==== 题解原文 ====
题解 | #合并k个已排序的链表#

# class ListNode:
#     def __init__(self, x):
#         self.val = x
#         self.next = None
#
# 代码中的类名、方法名、参数名已经指定，请勿修改，直接返回方法规定的值即可
#
# 
# @param lists ListNode类一维数组 
# @return ListNode类
#
from functools import reduce
class Solution:
    def mergeKLists(self , lists: List[ListNode]) -> ListNode:
        n = len(lists)
        if n == 0:
            return None
        elif n == 1:
            return lists[0]

        def merge(l: ListNode, r: ListNode):
            if l is None:
                return r
            elif r is None:
                return l

            ret = ListNode(None)
            cur = ret
            while all((l is not None, r is not None)):
                if l.val < r.val:
                    cur.val = l.val
                    l = l.next
                else:
                    cur.val = r.val
                    r = r.next
                
                cur.next = ListNode(None)
                cur = cur.next

            if l is not None:
                cur.val = l.val
                cur.next = l.next
            elif r is not None:
                cur.val = r.val
                cur.next = r.next
            return ret

        return reduce(merge, lists)

这里的重点在于：如果一个链表节点数为"0"时，实际传入的变量为None，这一点在python的Type hint中并没有指出(应该使用List[Optional[ListNode]])来作为输入。因此，每次reduce时不要忘了判断一下输入的是否为None

以及，由于这个问题错了好几次，导致我最后好像也忘了加Optional了 \狗头
==== 数据片段 ====
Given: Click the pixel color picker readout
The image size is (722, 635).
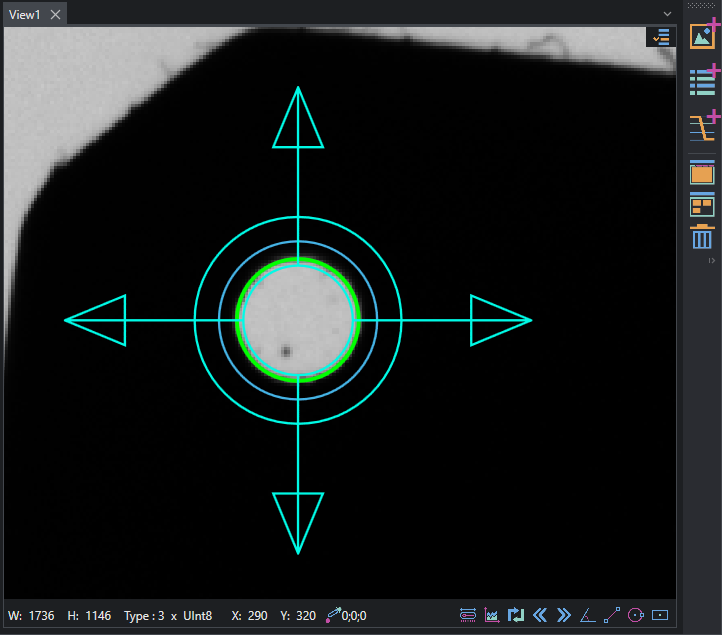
====
- 必做任务 -
A - 根据这篇题解，当一个链表的节点数为0时，实际传入的变量是什么？
B - 请打印这篇题解中从“if l is not”到“return reduce(merge, lists)”的部分，一字不改。

- 答案汇总 -
A - 实际传入的变量为None。

B -
if l is not None:
                cur.val = l.val
                cur.next = l.next
            elif r is not None:
                cur.val = r.val
                cur.next = r.next
            return ret

        return reduce(merge, lists)